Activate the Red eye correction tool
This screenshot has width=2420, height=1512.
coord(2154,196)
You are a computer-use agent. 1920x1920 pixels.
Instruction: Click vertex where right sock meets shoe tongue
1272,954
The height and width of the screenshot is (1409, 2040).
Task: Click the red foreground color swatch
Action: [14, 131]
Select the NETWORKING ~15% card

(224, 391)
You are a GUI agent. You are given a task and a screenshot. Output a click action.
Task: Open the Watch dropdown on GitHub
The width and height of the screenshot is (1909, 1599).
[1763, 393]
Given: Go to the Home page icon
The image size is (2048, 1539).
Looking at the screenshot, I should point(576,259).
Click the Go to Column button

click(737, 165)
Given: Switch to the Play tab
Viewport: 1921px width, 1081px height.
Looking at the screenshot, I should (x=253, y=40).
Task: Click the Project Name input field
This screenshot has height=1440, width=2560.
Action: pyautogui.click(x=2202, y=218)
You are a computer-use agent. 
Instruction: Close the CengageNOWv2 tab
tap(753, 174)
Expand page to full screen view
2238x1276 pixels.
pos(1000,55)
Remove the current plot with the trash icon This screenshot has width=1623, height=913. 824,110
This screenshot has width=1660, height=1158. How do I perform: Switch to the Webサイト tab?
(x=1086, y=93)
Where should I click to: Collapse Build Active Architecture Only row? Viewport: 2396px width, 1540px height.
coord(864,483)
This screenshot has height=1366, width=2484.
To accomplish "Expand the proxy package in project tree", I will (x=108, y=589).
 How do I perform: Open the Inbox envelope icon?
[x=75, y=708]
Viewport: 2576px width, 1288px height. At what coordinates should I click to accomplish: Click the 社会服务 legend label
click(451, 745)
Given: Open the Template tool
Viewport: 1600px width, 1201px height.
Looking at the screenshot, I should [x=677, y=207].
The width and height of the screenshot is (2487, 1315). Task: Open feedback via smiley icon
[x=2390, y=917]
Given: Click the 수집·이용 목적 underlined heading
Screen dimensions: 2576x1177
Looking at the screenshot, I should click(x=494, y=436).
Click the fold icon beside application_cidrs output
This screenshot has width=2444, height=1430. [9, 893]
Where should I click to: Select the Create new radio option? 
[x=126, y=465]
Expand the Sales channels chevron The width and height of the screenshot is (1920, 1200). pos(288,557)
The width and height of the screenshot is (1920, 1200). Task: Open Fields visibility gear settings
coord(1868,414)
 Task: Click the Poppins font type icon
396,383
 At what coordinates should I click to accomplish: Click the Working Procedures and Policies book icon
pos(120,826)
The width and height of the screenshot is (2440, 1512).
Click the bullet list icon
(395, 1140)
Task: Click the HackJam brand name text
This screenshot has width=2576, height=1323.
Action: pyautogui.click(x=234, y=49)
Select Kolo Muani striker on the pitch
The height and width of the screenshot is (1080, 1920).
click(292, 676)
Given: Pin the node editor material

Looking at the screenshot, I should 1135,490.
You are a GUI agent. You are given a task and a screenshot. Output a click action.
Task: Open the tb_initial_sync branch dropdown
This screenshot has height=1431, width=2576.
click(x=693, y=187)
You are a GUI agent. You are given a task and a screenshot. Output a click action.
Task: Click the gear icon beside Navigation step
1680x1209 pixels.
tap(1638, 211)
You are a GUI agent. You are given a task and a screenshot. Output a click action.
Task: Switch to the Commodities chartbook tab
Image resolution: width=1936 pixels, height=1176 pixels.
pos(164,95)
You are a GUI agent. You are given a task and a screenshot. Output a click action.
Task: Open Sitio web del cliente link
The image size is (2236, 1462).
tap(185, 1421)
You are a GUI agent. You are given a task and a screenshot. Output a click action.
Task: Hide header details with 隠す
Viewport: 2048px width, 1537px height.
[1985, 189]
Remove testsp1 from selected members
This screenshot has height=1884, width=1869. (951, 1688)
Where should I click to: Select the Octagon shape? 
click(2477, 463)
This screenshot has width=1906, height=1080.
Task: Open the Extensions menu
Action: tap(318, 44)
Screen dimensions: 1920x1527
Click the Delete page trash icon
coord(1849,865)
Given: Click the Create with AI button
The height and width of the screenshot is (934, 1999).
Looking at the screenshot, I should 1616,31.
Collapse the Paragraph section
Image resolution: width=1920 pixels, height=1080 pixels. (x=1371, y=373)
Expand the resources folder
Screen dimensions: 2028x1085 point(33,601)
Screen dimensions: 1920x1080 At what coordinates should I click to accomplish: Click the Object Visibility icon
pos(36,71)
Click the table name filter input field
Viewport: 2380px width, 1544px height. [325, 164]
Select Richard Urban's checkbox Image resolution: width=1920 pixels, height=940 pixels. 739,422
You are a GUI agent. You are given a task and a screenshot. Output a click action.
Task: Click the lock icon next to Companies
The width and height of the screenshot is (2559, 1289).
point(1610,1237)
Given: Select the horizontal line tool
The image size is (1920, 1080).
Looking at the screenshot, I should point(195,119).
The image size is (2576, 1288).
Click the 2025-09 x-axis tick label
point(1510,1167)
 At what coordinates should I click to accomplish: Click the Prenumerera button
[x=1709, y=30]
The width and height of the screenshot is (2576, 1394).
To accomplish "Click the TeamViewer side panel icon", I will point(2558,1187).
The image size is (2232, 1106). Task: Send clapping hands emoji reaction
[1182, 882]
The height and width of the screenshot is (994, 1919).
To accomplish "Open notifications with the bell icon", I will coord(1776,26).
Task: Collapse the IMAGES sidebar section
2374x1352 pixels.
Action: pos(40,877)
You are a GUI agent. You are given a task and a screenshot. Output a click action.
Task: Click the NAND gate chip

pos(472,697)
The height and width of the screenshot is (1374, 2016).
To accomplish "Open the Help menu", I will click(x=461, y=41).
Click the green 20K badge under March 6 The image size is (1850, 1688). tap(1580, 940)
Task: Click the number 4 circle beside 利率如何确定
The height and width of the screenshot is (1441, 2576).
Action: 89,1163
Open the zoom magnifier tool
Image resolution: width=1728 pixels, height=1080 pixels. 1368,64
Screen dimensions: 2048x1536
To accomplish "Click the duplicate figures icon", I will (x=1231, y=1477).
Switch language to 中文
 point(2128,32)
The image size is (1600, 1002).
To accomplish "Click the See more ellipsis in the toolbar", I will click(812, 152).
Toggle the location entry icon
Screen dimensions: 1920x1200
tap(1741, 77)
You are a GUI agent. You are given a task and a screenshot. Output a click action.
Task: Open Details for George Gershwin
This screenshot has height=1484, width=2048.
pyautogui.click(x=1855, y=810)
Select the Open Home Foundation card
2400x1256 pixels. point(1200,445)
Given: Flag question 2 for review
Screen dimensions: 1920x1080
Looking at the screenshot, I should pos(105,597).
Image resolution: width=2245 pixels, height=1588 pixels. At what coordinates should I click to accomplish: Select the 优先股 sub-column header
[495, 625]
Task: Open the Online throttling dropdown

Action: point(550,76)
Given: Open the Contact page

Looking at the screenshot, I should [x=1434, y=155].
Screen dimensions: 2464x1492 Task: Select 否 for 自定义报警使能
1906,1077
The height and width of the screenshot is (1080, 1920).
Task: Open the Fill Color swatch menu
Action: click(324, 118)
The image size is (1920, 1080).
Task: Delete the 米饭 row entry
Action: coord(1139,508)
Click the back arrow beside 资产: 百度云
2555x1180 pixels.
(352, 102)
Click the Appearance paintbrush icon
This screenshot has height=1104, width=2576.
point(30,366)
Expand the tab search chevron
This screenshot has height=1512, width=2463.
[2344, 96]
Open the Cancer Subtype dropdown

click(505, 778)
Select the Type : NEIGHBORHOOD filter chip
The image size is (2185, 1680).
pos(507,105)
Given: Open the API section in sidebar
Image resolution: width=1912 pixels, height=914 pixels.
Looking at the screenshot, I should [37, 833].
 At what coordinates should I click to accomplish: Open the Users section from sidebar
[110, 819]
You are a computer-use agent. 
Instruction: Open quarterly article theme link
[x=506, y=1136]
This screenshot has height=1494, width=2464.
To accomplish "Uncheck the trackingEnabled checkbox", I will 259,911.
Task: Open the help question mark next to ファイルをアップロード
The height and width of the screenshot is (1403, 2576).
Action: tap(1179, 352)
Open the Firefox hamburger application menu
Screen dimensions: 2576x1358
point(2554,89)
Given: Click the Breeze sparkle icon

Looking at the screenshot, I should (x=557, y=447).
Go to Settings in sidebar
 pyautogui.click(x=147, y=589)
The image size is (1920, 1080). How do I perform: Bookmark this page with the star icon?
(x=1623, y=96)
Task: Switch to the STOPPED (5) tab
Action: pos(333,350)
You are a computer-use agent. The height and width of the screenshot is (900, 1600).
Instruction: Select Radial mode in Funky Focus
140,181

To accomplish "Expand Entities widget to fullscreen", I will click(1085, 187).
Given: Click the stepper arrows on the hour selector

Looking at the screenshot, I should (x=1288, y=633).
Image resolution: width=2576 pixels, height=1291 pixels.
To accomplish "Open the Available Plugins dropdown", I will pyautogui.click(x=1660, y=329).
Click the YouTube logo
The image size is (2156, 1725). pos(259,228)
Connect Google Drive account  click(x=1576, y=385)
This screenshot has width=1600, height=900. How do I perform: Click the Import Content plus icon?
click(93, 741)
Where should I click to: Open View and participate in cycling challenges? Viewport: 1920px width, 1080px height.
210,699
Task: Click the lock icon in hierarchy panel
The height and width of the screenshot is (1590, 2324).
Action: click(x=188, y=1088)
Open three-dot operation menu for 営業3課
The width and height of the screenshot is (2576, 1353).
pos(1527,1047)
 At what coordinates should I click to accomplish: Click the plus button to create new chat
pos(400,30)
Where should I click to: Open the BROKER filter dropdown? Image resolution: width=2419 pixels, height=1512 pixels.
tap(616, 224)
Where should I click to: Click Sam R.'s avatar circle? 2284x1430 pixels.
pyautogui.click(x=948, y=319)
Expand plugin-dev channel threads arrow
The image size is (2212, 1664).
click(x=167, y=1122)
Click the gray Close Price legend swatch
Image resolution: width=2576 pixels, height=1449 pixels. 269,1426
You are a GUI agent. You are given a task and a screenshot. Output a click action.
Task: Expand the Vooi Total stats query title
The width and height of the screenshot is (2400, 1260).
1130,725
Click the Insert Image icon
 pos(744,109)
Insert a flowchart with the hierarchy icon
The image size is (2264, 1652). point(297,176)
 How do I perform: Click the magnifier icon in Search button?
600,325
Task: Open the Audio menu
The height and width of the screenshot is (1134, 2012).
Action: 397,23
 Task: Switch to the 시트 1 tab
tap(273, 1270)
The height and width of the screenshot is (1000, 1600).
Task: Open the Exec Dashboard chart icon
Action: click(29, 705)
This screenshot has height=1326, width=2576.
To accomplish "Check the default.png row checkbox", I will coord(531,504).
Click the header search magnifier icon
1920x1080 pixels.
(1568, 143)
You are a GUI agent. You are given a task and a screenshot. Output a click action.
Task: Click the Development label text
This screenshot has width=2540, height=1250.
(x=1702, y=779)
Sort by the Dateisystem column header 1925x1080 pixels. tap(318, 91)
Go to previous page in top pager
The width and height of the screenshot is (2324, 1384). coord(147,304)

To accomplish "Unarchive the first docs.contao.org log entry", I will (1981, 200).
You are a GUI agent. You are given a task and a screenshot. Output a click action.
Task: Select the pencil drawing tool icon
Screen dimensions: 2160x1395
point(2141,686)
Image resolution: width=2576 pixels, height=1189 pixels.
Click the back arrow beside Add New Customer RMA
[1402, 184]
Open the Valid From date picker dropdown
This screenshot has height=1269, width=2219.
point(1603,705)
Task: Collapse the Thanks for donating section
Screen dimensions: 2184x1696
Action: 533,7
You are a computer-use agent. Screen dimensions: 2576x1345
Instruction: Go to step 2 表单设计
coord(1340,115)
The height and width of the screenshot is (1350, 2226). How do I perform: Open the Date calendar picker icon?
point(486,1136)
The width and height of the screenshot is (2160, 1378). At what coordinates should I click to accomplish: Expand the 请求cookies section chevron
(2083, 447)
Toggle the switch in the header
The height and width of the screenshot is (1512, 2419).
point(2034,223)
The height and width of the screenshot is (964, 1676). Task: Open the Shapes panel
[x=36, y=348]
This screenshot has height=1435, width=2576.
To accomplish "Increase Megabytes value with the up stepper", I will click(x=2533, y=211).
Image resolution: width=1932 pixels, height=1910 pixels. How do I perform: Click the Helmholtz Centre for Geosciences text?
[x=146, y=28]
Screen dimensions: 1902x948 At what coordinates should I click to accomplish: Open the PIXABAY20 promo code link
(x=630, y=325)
=====
[Task goal]
I'd like the lines above from the one with "Where should I click to: Select the Octagon" up to and including the one with "Given: Click the Create with AI button" copied exactly, with no other lines.

[Output]
Where should I click to: Select the Octagon shape? 
click(2477, 463)
This screenshot has width=1906, height=1080.
Task: Open the Extensions menu
Action: tap(318, 44)
Screen dimensions: 1920x1527
Click the Delete page trash icon
coord(1849,865)
Given: Click the Create with AI button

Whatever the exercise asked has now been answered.